» What you need to do
Rewrite the stretch from the start of the records below through the line that contains "tile-cake: CAKE is", replacing "screenshot" with "screen image" and leaving everything else unchanged. Omit the pictures from your answer.

Stored records
= = = = = = =

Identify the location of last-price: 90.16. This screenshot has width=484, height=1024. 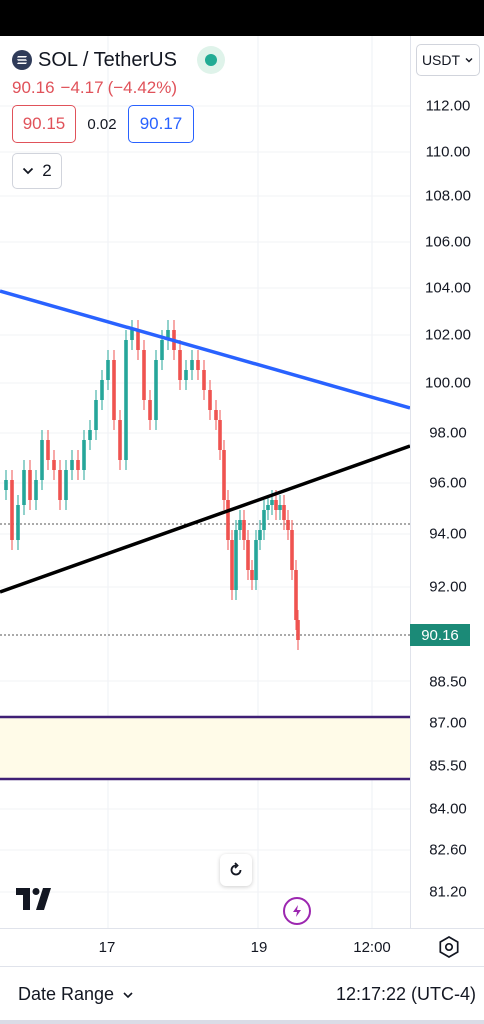
(34, 88).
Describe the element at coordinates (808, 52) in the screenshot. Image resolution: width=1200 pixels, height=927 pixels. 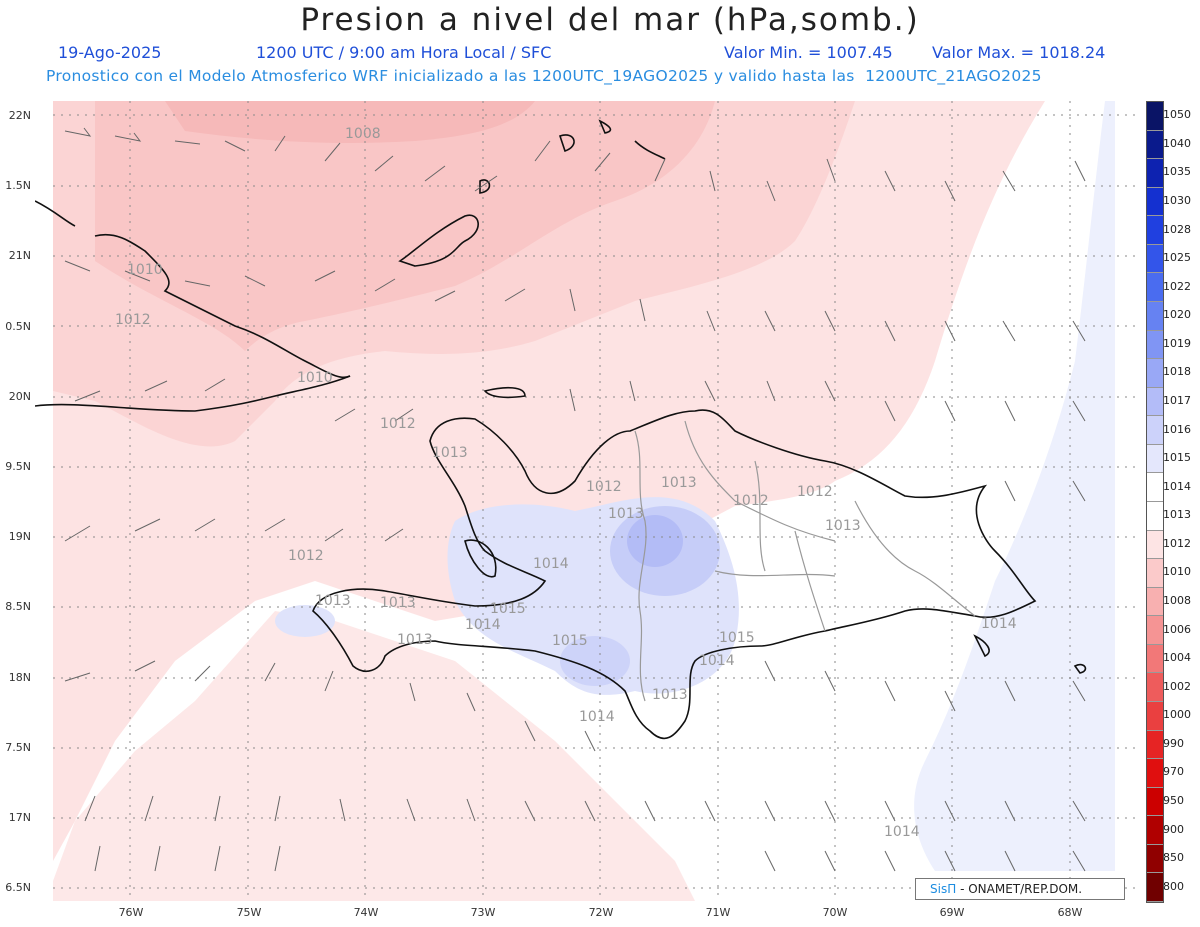
I see `min-value: Valor Min. = 1007.45` at that location.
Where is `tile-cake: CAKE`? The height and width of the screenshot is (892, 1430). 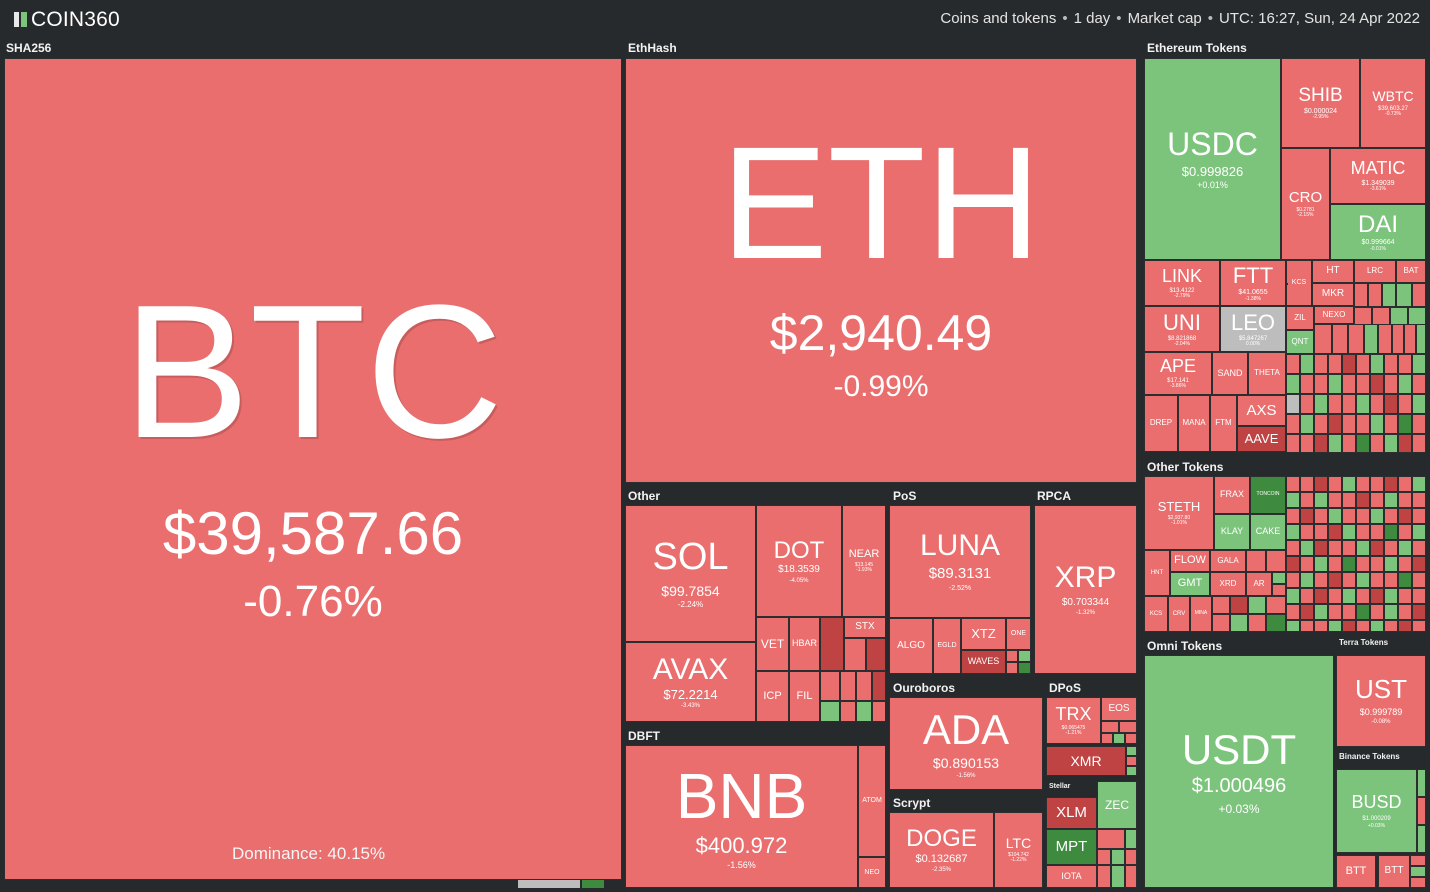
tile-cake: CAKE is located at coordinates (1268, 532).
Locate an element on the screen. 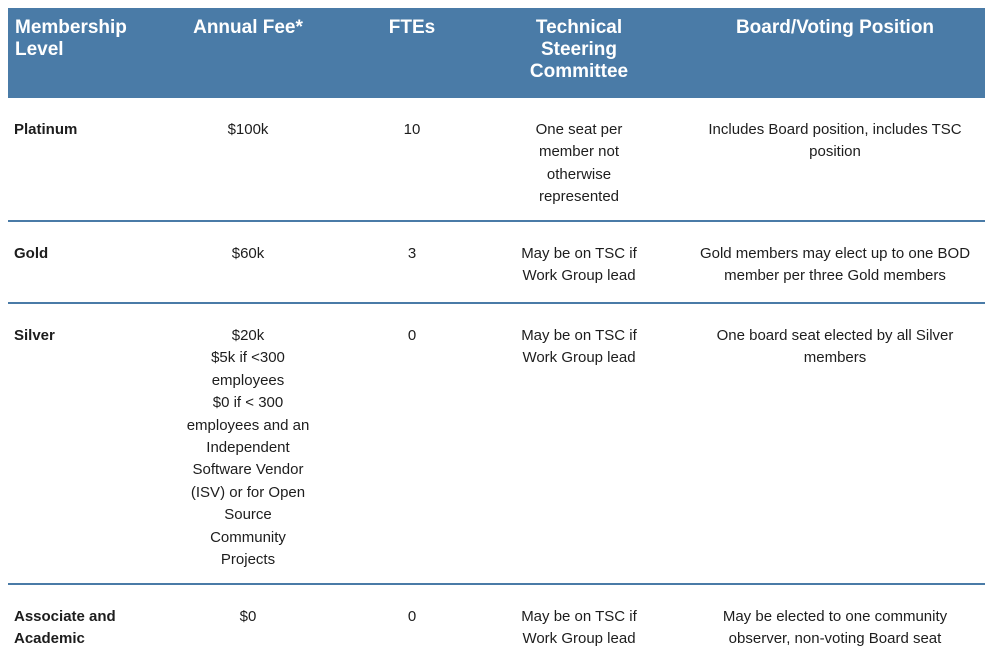 The width and height of the screenshot is (991, 672). column-header-technical-steering-committee: Technical Steering Committee is located at coordinates (579, 53).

= = = = = = =

» Answer
Identify the location of last-price: 90.16. This screen image has width=484, height=1024. 
(34, 88).
Describe the element at coordinates (808, 52) in the screen image. Image resolution: width=1200 pixels, height=927 pixels. 
I see `min-value: Valor Min. = 1007.45` at that location.
Where is `tile-cake: CAKE`? The height and width of the screen image is (892, 1430). 
tile-cake: CAKE is located at coordinates (1268, 532).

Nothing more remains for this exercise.